В то время как романист (которому вскоре после этого довелось попробовать себя, впрочем без большого успеха, в качестве актера) сетовал на that damned loneliness, «это проклятое одиночество», к которому его вынуждает профессия, вокруг него толпились болтающие, смеющиеся, жующие сандвичи, потягивающие виски сотрапезники. Дым стоял коромыслом в этом комфортабельном жилище поэта. Способствовало тому не только жизнерадостное гостеприимство хозяина дома, но и динамичный темперамент жены Синклера Льюиса, широким и широчайшим кругам известной как Дороти Томпсон{268}.

Во время первой встречи — в Мюнхене, в доме нашей старой подруги Христы Хатвани-Винелоу — Дороти была неизвестной молодой корреспонденткой газеты — очень честолюбивой, очень одаренной, очень привлекательной. Синклер Льюис, тогда уже всемирно известный, был по уши в нее влюблен. Великий человек женился на маленькой журналистке, которая теперь сделала столь головокружительную карьеру, что ее популярность сравнялась с его или чуть ли не превзошла ее. Дороти Томпсон, которую мы снова увидела в Нью-Йорке, намеревалась стать национальной фигурой — a national figure. Ее регулярные комментарии по политическим, культурным и общечеловеческим вопросам печатались в сотнях американских газет; ее слово имело вес, к ее совету прислушивались.

Мы были за нее, ибо она была против Гитлера. Против Рузвельта она, правда, была тоже: ее пуританскому консерватизму New Deal должен был претить. Однако она слишком ясно осознавала опасность национал-социализма, чтобы долго составлять оппозицию крупнейшему антагонисту тевтонского фюрера, то есть F.D.R. При следующих президентский выборах, 1940 года, она сделала выводы из своих антифашистских взглядов и выступила за third term[190]. Однако пока еще миссис Томпсон ругает Рузвельта — разумеется, не совсем с той убежденностью и силой, которые выказывает в борьбе против нацистов. Она грозный борец, наша пышущая здоровьем, крепкая Дороти. Мы охотно внимаем, как она красноречиво, с отвращением поносит ненавистного.

Задания:
(A) Перепишите из текста о Дороти Томпсон дословно фрагмент от «Во время первой» до «ее совету прислушивались.».
(B) Продолжите текст о Дороти Томпсон сразу после его последнего предложения.
Эти строки взяты из другого источника.

Приведённые строки:
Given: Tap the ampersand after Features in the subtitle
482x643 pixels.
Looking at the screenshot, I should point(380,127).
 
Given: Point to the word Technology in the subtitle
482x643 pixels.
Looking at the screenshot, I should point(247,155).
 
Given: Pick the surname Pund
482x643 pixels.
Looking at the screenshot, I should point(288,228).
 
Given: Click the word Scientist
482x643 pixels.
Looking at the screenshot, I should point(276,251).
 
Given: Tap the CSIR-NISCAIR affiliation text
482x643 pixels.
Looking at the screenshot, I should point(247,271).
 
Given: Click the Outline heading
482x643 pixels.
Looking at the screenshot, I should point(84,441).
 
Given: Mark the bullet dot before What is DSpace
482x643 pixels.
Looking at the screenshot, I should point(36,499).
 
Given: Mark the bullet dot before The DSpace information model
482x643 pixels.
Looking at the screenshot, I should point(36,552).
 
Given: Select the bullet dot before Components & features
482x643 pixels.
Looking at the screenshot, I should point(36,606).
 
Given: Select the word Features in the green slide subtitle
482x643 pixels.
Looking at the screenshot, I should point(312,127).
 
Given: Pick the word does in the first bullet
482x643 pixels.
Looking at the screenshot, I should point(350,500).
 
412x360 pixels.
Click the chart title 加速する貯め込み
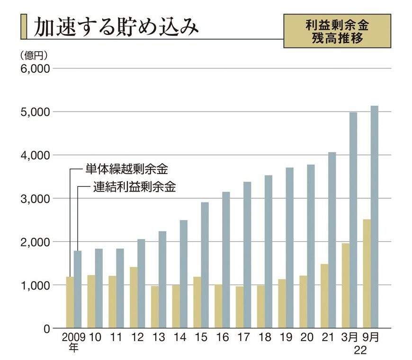click(x=116, y=27)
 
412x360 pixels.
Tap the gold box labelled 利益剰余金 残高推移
click(x=337, y=31)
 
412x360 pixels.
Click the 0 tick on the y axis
click(x=46, y=328)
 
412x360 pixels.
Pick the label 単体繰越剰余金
click(x=126, y=168)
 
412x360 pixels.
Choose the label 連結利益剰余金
click(x=134, y=187)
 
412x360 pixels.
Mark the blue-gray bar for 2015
click(x=205, y=265)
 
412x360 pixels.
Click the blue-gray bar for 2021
click(x=331, y=240)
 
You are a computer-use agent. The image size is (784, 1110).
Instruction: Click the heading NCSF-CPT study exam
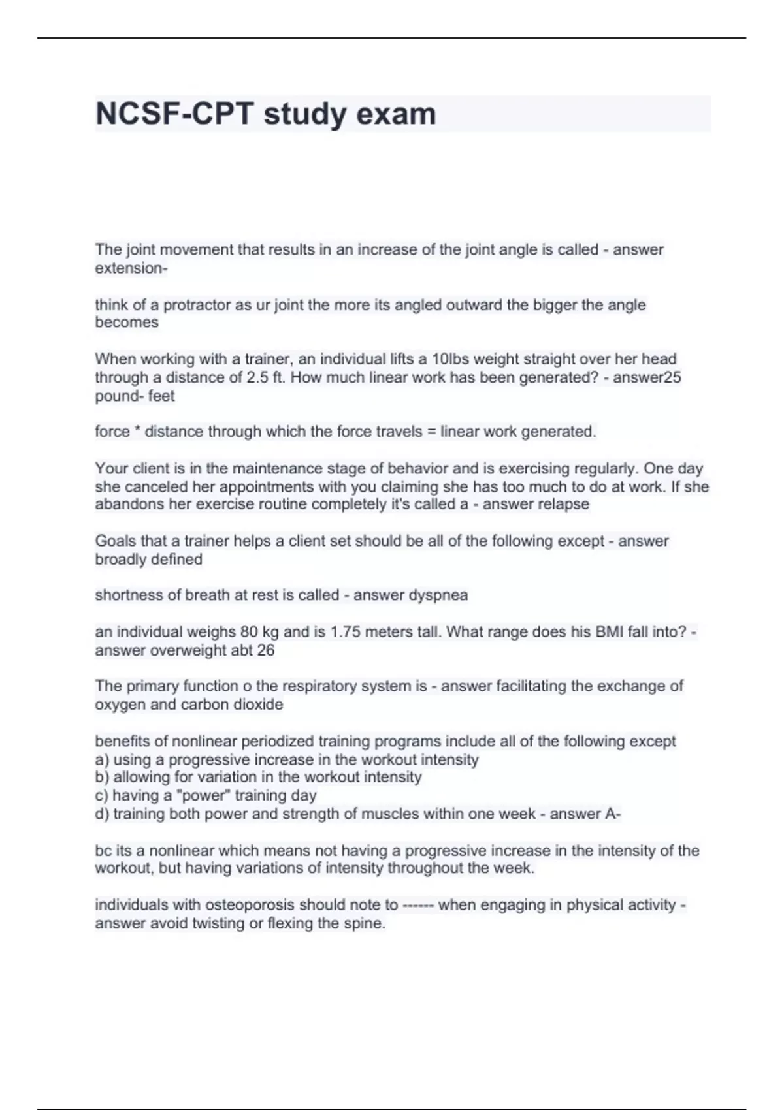click(265, 114)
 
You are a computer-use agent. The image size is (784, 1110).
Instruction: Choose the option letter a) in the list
click(102, 760)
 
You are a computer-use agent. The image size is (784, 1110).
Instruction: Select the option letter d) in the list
click(102, 814)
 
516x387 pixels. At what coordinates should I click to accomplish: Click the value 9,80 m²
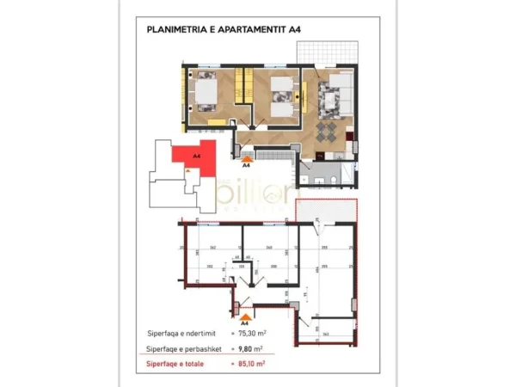pyautogui.click(x=250, y=348)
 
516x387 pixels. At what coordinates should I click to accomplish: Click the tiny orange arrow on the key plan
pyautogui.click(x=187, y=170)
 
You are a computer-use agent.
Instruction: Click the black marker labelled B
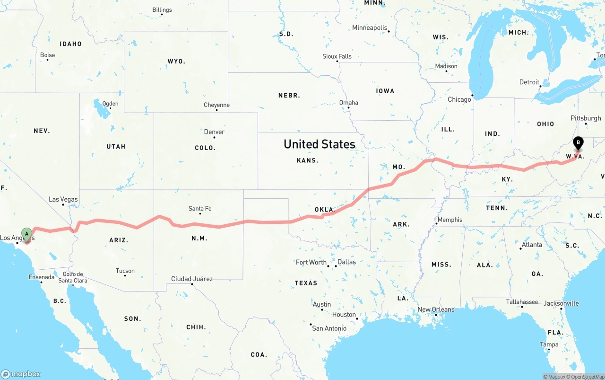[x=578, y=142]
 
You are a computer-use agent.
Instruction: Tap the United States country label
[x=319, y=144]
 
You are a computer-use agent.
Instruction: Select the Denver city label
[x=214, y=132]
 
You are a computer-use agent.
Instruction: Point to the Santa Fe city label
[x=200, y=209]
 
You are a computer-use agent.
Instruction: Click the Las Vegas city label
[x=63, y=199]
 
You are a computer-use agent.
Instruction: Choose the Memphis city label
[x=449, y=220]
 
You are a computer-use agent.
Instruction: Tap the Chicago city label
[x=459, y=99]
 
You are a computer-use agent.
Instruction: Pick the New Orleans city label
[x=436, y=309]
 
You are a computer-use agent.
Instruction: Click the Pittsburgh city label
[x=586, y=118]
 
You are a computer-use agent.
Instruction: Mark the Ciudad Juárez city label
[x=192, y=279]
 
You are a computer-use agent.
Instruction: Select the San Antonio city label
[x=329, y=328]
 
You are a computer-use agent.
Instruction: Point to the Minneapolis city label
[x=370, y=28]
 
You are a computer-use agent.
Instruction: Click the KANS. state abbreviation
[x=308, y=160]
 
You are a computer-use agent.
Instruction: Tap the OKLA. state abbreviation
[x=325, y=210]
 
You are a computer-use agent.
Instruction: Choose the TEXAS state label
[x=306, y=283]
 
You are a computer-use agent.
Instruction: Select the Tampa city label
[x=549, y=345]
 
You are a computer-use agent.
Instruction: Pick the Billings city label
[x=162, y=10]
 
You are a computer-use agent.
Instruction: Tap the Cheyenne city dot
[x=216, y=110]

Ожидаемые ответы:
(A)
Во время первой встречи — в Мюнхене, в доме нашей старой подруги Христы Хатвани-Винелоу — Дороти была неизвестной молодой корреспонденткой газеты — очень честолюбивой, очень одаренной, очень привлекательной. Синклер Льюис, тогда уже всемирно известный, был по уши в нее влюблен. Великий человек женился на маленькой журналистке, которая теперь сделала столь головокружительную карьеру, что ее популярность сравнялась с его или чуть ли не превзошла ее. Дороти Томпсон, которую мы снова увидела в Нью-Йорке, намеревалась стать национальной фигурой — a national figure. Ее регулярные комментарии по политическим, культурным и общечеловеческим вопросам печатались в сотнях американских газет; ее слово имело вес, к ее совету прислушивались.

(B)
В Германии она однажды брала у него интервью, незадолго до «захвата власти». Человек не понравился ей, особенно, естественно, нос, но и остальное тоже. Она нашла его гадким до такой степени, что осмелилась в своей статье предсказать: он не добьется этого! Никогда такой не станет диктатором! — ошибаться свойственно человеку, как мне известно из собственного опыта. Я тоже позволил себе в чайной «Карлтон» обмануться насчет ординарной рожи своего соседа по столику. Дороти, впрочем, ошибка принесла удачу — с этого интервью с Гитлером началась ее блистательная карьера. То есть глупый Адольф, в конце концов все-таки придя к власти, срочно выслал американскую репортерку из страны, чем заложил фундамент ее славы. Вот тогда-то одаренная обличительница разошлась по-настоящему и показала, на что способна. По-женски эмоциональный пафос и интеллигентная обоснованность ее ненависти существенно способствовали тому, чтобы сделать реальной для американской общественности серьезность нацистской опасности.

Выглядит она все еще великолепно, хотя уже и не такой юной и поджарой, как тогда, когда рыжеволосый романист следовал за ней по пятам в Вену, Берлин и Мюнхен. Стройная и робкая девушка превратилась в матрону с самоуверенной статностью, женщину, привыкшую присутствовать на больших приемах и митингах в качестве madame Chairman (президентши), собирать вокруг себя с непринужденным авторитетом благоговейно внимающих почитателей на коктейлях, принимать на равных участие в доверительных встречах столпов общества. Она сама велика во всех измерениях: грудь, банковский счет, разум, престиж — все имеет крупный масштаб. Гордо поднятой головой и заносчивым лицом она напоминает известных римских императриц, чьими повелительными прелестями мы не без почтительной неловкости восхищаемся на портретах декадентской эпохи.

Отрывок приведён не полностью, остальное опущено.